422904 (7) [Avatar] Offline
Chapter 3 had an example showing how to calculate the prediction with a hidden layer in the network, but chapters 4 and 5 about gradient decent don't show an example with a hidden layer.

For the output nodes, it's obvious how to calculate the error, since the correct output can be compared against the predicted output. In all of the examples, this correct output was just given to us and didn't need to be calculated. However, for the hidden layers, how do we calculate the 'correct' value to compare against the hidden node's predicted value to continue the gradient descent back another layer.

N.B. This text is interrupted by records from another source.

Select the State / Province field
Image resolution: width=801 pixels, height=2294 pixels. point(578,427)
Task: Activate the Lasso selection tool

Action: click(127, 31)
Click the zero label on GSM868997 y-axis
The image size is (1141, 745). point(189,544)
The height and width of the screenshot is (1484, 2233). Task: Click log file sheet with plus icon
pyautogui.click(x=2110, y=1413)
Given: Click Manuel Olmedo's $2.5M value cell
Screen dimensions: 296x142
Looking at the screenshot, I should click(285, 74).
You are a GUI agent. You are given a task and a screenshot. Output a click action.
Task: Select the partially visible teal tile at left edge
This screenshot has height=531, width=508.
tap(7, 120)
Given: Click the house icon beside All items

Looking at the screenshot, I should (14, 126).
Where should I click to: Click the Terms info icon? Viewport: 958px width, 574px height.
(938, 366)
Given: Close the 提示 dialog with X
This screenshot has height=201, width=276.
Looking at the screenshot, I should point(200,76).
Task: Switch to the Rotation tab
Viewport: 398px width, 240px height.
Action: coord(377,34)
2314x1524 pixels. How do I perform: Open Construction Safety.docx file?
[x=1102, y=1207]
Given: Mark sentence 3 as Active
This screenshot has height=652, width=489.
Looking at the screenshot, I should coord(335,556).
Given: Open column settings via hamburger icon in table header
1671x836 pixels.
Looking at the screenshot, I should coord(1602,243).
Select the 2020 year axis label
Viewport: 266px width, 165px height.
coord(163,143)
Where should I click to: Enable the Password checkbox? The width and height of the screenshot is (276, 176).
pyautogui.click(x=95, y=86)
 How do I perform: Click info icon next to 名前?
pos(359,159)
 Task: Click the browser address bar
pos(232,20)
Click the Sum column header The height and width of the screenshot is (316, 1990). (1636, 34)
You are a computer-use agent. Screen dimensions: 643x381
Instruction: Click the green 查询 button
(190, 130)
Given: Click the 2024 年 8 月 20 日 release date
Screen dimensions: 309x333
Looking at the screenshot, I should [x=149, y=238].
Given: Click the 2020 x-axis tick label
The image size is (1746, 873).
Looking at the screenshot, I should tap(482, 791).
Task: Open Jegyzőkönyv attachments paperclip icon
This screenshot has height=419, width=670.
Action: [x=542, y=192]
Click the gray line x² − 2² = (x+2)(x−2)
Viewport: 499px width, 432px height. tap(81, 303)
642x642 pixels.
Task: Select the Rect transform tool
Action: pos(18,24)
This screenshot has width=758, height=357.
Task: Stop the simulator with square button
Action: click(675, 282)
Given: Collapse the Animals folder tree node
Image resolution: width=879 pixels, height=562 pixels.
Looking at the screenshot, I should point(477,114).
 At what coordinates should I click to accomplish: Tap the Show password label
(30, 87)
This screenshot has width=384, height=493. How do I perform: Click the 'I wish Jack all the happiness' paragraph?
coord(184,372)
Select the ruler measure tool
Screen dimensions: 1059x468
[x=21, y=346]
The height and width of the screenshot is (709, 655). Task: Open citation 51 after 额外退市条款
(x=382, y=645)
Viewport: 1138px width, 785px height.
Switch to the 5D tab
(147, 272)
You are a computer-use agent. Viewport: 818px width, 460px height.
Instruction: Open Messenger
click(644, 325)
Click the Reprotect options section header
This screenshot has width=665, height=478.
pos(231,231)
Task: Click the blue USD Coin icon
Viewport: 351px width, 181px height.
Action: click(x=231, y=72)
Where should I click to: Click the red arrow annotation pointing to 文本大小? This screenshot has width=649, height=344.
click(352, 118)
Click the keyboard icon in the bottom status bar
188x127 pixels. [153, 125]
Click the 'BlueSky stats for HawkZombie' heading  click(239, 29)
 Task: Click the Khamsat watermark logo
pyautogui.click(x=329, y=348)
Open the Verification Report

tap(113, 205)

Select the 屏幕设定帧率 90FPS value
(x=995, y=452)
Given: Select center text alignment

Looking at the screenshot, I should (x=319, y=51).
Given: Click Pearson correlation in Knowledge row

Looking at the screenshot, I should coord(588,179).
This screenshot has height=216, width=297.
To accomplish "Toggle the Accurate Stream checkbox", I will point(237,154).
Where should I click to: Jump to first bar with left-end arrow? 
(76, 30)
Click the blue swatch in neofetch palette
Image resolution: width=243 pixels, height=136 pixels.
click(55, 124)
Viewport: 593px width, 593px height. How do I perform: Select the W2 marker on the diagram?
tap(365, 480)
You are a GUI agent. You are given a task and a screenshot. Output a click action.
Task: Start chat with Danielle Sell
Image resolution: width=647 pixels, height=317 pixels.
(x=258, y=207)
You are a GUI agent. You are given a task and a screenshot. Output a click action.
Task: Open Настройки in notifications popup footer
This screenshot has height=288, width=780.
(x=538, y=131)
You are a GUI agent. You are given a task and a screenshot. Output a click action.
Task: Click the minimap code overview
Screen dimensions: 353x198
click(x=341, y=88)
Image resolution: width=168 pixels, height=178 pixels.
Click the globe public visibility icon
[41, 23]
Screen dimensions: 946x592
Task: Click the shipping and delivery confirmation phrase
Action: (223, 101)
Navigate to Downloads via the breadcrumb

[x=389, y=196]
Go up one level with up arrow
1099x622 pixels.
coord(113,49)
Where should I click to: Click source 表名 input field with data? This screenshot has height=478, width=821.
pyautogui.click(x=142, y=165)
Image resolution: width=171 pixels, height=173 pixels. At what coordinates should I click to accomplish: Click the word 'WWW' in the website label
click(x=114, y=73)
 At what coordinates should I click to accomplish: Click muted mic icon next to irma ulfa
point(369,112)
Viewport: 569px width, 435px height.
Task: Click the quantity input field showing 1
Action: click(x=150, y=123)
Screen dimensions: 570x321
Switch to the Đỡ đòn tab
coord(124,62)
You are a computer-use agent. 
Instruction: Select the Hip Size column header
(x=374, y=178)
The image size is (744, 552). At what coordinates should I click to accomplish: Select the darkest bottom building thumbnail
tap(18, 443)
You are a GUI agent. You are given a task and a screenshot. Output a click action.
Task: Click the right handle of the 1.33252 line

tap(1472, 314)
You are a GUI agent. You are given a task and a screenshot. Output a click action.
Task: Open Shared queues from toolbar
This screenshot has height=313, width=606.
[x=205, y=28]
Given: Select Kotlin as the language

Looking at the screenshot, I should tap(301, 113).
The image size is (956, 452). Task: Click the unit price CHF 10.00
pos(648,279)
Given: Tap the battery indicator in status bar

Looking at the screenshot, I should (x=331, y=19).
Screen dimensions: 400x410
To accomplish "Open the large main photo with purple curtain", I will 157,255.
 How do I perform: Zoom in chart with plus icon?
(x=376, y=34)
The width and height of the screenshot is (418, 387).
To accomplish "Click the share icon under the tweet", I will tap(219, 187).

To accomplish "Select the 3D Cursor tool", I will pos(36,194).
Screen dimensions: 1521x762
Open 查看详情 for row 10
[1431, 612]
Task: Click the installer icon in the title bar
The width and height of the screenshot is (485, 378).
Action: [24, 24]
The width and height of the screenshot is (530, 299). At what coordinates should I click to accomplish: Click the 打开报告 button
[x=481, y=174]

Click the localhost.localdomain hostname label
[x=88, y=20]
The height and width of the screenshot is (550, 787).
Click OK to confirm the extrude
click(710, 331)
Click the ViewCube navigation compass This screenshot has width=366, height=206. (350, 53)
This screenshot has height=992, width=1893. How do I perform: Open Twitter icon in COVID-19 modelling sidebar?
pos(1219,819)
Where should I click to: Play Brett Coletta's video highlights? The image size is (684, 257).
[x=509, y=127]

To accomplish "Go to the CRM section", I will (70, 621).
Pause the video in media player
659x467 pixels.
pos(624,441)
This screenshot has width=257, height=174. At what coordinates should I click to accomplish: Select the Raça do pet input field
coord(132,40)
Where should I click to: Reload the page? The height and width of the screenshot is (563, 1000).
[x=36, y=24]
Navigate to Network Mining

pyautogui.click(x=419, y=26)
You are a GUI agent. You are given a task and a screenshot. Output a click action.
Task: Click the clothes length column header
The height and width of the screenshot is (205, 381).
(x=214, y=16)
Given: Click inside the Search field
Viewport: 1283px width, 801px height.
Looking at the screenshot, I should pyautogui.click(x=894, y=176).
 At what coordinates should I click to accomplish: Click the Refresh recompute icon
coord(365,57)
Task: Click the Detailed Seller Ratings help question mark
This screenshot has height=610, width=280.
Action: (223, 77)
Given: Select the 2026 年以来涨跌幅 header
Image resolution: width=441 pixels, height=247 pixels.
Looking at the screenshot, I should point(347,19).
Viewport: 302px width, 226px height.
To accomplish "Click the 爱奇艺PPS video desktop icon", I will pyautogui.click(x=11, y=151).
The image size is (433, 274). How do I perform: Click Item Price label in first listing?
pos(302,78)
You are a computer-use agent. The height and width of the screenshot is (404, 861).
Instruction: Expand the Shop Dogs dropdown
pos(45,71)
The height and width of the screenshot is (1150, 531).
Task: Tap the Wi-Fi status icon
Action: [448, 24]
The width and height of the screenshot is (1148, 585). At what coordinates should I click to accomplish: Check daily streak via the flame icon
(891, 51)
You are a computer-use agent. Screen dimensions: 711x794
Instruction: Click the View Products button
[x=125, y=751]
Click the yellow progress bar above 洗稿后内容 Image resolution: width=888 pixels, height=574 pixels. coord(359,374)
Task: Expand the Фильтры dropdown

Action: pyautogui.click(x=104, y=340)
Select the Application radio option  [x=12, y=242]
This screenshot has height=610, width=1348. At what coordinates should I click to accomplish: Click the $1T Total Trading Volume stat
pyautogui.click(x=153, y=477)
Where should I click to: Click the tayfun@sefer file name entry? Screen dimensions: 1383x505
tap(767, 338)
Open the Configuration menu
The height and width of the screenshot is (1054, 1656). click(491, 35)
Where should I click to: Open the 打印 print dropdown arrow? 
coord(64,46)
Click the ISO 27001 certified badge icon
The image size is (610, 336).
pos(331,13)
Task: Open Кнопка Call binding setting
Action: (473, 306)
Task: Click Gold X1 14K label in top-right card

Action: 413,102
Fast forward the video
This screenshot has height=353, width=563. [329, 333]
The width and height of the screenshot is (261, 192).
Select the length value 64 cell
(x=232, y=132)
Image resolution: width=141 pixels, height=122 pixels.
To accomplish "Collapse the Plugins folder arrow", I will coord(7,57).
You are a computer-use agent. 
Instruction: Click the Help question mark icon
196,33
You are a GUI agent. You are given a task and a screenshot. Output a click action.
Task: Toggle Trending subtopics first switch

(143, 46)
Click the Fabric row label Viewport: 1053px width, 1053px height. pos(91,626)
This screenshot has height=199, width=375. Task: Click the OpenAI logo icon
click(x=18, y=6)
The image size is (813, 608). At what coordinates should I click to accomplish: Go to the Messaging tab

Hopefully my question is clear. For a network with 3 input nodes, 3 hidden nodes, and 3 output nodes, how do we calculate the goal values for the 3 hidden nodes so that we can gradient decent to the weights between the input and hidden nodes?
422904 (7) [Avatar] Offline
To answer my own question: read the middle of chapter 6, starting at page 117.

When I'd posted this question, I'd just finished chapter 5 on Gradient Descent, and was confused that it didn't actually cover gradient descent through a hidden layer. I was so confused, I actually stopped at chapter 5 and read through other sources until I figured it out on my own, and then was happily surprised halfway through chapter 6 that it was covered after all.

I think it'd be helpful to end chapter 5 with a teaser "we still don't know how to handle hidden layers, but let's look at that next with Backpropagation", as the beginning of chapter 6 starts with a brand new example problem, it suggests that chapter 5 as finished 100% with gradient descent when that isn't actually true.